YOUR INSTRUCTIONS: Render the items between the line containing "44 (62, 1340)" and the line containing "My wishlist ()", inclusive, as a JSON list of strings with one string per line and blank lines omitted.

[Start RECORDS SHOWN]

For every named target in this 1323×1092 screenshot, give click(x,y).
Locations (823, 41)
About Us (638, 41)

[End RECORDS SHOWN]
[Start RECORDS SHOWN]

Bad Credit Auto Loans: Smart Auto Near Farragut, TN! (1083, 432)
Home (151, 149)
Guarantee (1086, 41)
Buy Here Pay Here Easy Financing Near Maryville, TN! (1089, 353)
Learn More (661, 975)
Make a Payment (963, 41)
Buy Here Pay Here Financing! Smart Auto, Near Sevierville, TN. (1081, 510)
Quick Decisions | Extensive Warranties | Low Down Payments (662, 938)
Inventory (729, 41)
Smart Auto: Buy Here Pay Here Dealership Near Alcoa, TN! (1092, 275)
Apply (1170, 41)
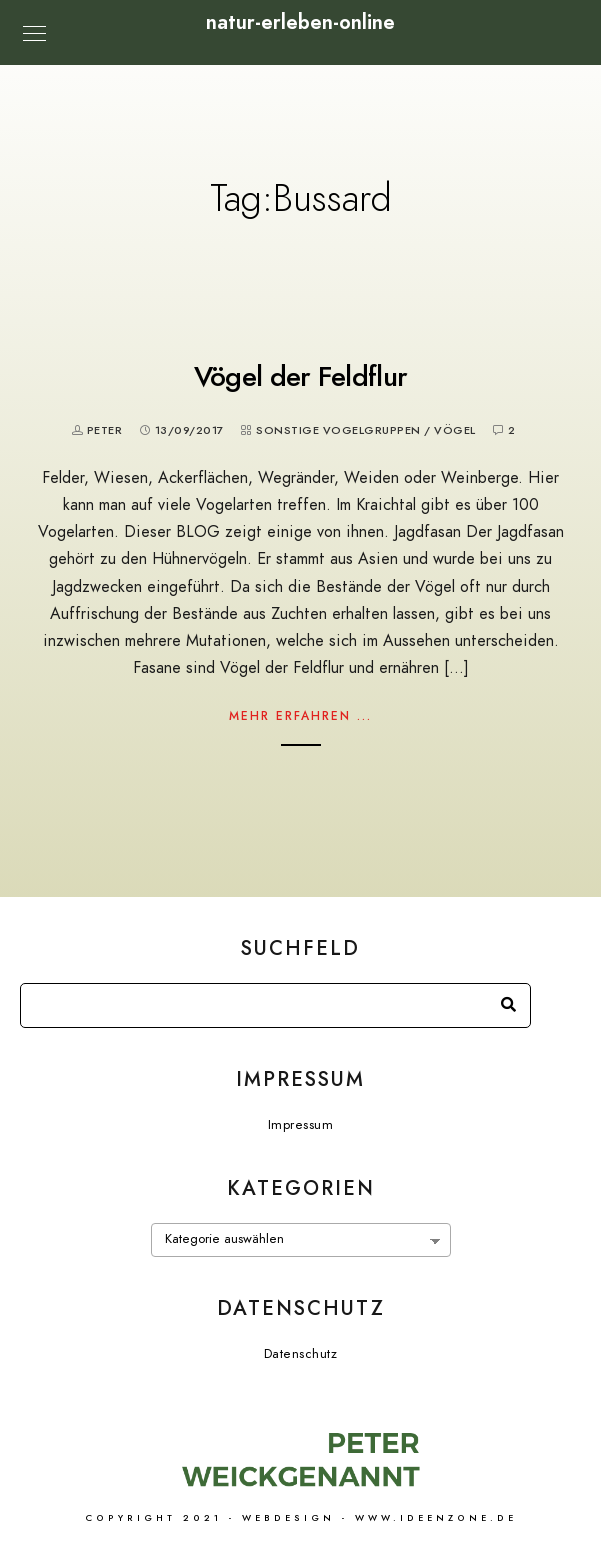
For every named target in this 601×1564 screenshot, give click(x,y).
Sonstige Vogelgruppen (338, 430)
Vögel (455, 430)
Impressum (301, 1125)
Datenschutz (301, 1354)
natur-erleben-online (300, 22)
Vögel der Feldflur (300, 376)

[End RECORDS SHOWN]
[Start RECORDS SHOWN]

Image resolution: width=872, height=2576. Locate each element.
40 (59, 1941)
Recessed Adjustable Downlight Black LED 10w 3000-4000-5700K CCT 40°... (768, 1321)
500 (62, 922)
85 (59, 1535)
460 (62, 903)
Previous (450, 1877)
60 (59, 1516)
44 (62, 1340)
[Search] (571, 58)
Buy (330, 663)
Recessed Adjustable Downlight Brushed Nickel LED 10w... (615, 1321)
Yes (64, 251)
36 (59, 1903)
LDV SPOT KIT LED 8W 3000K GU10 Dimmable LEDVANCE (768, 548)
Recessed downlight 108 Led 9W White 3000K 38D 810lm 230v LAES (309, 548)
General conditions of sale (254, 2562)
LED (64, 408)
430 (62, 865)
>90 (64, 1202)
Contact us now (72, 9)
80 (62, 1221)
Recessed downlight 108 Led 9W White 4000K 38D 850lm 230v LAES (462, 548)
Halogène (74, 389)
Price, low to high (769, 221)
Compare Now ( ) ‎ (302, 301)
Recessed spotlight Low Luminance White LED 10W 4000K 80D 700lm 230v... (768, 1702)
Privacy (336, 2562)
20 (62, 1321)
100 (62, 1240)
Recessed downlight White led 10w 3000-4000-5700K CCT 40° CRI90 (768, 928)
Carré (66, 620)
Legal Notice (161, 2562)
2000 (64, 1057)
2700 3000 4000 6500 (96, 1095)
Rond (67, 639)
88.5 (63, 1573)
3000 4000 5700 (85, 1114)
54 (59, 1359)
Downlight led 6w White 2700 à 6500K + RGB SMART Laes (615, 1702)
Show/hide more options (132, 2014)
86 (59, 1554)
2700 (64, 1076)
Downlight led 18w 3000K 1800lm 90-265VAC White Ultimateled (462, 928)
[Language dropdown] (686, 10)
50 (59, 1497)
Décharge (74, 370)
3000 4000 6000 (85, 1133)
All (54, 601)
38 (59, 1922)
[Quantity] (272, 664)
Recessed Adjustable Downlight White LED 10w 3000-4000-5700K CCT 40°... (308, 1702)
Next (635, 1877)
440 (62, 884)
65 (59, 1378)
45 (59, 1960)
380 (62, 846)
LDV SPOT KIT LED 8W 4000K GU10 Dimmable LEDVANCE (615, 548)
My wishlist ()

[End RECORDS SHOWN]

CORRECT ANSWER:
[
  "44 (62, 1340)",
  "[Search] (571, 58)",
  "Buy (330, 663)",
  "Recessed Adjustable Downlight Brushed Nickel LED 10w... (615, 1321)",
  "Yes (64, 251)",
  "36 (59, 1903)",
  "LDV SPOT KIT LED 8W 3000K GU10 Dimmable LEDVANCE (768, 548)",
  "Recessed downlight 108 Led 9W White 3000K 38D 810lm 230v LAES (309, 548)",
  "General conditions of sale (254, 2562)",
  "LED (64, 408)",
  "430 (62, 865)",
  ">90 (64, 1202)",
  "Contact us now (72, 9)",
  "80 (62, 1221)",
  "Recessed downlight 108 Led 9W White 4000K 38D 850lm 230v LAES (462, 548)",
  "Halogène (74, 389)",
  "Price, low to high (769, 221)",
  "Compare Now ( ) ‎ (302, 301)",
  "Recessed spotlight Low Luminance White LED 10W 4000K 80D 700lm 230v... (768, 1702)",
  "Privacy (336, 2562)",
  "20 (62, 1321)",
  "100 (62, 1240)",
  "Recessed downlight White led 10w 3000-4000-5700K CCT 40° CRI90 (768, 928)",
  "Carré (66, 620)",
  "Legal Notice (161, 2562)",
  "2000 (64, 1057)",
  "2700 3000 4000 6500 (96, 1095)",
  "Rond (67, 639)",
  "88.5 (63, 1573)",
  "3000 4000 5700 (85, 1114)",
  "54 (59, 1359)",
  "Downlight led 6w White 2700 à 6500K + RGB SMART Laes (615, 1702)",
  "Show/hide more options (132, 2014)",
  "86 (59, 1554)",
  "2700 (64, 1076)",
  "Downlight led 18w 3000K 1800lm 90-265VAC White Ultimateled (462, 928)",
  "[Language dropdown] (686, 10)",
  "50 (59, 1497)",
  "Décharge (74, 370)",
  "3000 4000 6000 (85, 1133)",
  "All (54, 601)",
  "38 (59, 1922)",
  "[Quantity] (272, 664)",
  "Recessed Adjustable Downlight White LED 10w 3000-4000-5700K CCT 40°... (308, 1702)",
  "Next (635, 1877)",
  "440 (62, 884)",
  "65 (59, 1378)",
  "45 (59, 1960)",
  "380 (62, 846)",
  "LDV SPOT KIT LED 8W 4000K GU10 Dimmable LEDVANCE (615, 548)",
  "My wishlist ()"
]